In addition to the 1994 IERFs present in both replicates of Ribo-RET data, 4216 IERFs were found in only the first replicate dataset, which was associated with a stronger enrichment of ribosome occupancy at start codons (compare Figure 2A and Figure 2—figure supplement 1). Strikingly, 2791 (66%) of IERFs found in only the first Ribo-RET dataset were associated with a potential start codon 14–18 nt upstream of their 3’ ends (Supplementary file 1C; see Materials and methods for details), a far higher proportion than that expected by chance (17%), and a similar proportion to that observed for IERFs found in both replicate Ribo-RET datasets (70%). We refer to ORFs identified from only the first Ribo-RET dataset as ‘lower-confidence’ ORFs, reflecting the marginally higher FDRs; we refer to ORFs identified from both Ribo-RET datasets as ‘higher-confidence’ ORFs. 22% (614; FDR of 0.6%) of the lower-confidence ORFs are annotated, 29% (801; FDR of 10%) are isoform, and 49% (1372; FDR of 16%) are novel. 77% (1061) of the novel lower-confidence ORFs are sORFs, with 120 consisting of only a start and stop codon (Figure 4—figure supplement 2A), mirroring the proportions observed in the higher-confidence dataset.

Regions upstream of lower-confidence annotated, novel, and isoform ORFs are associated with an enrichment of AGG and GGA sequences in the expected location of a Shine-Dalgarno sequence (Figure 4—figure supplement 2B).

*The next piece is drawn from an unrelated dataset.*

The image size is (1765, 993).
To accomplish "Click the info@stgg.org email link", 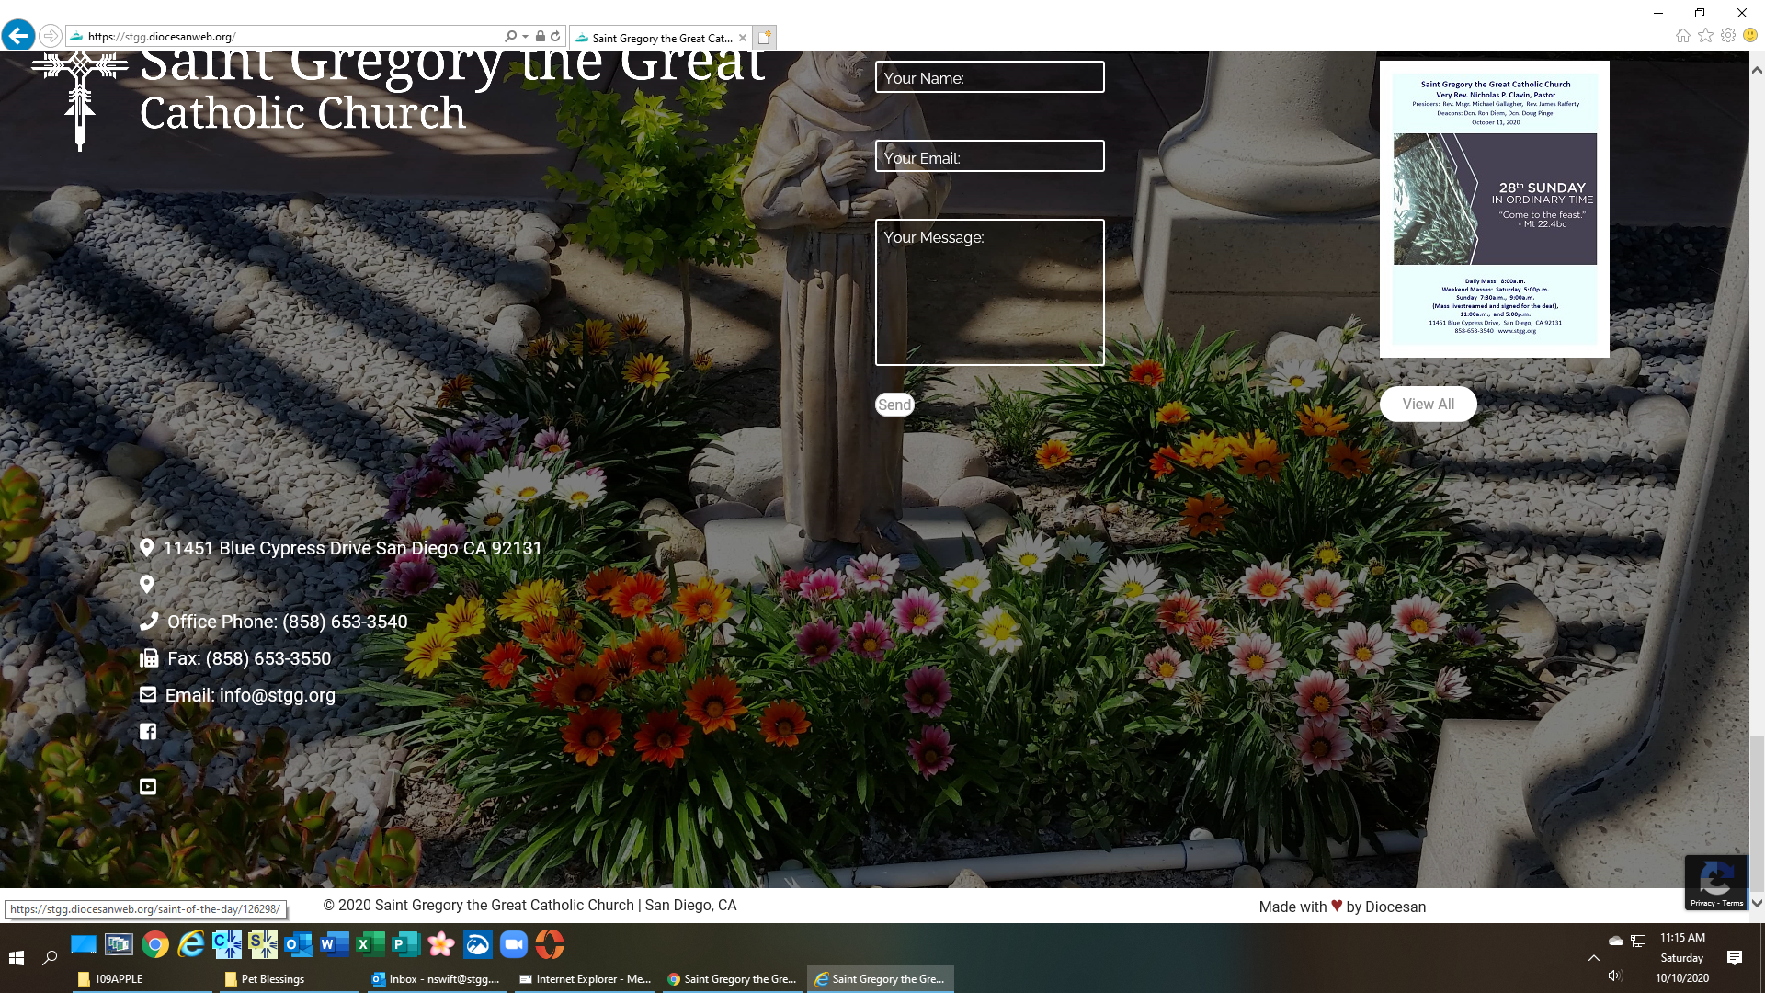I will pos(277,695).
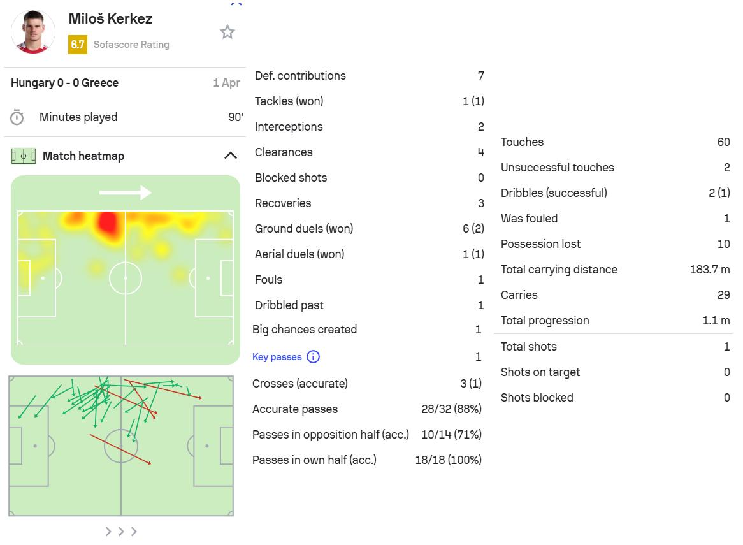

The predicted secondary structure for a set of random genomic sequences was significantly higher than the predicted secondary structure around the start of the lower-confidence annotated ORFs, novel ORFs, and isoform ORFs (Mann-Whitney U Test P < 2.2e^–16 in all cases; Figure 4—figure supplement 2C). Moreover, the predicted secondary structure around the start of the lower-confidence annotated ORFs was not significantly higher than that of the lower-confidence novel ORFs (Mann-Whitney U Test P = 0.22). Lastly, we examined ribosome occupancy at the start and stop codons of the lower-confidence ORFs from our Ribo-seq data generated from cells grown without drug treatment. Lower-confidence annotated, novel, and isoform ORFs were strongly enriched for Ribo-seq signal 15 nt downstream of their start codons and 12 nt downstream of their stop codons (Figure 4—figure supplement 2D-F). Collectively, the lower-confidence ORFs exhibit the characteristics of actively translated regions.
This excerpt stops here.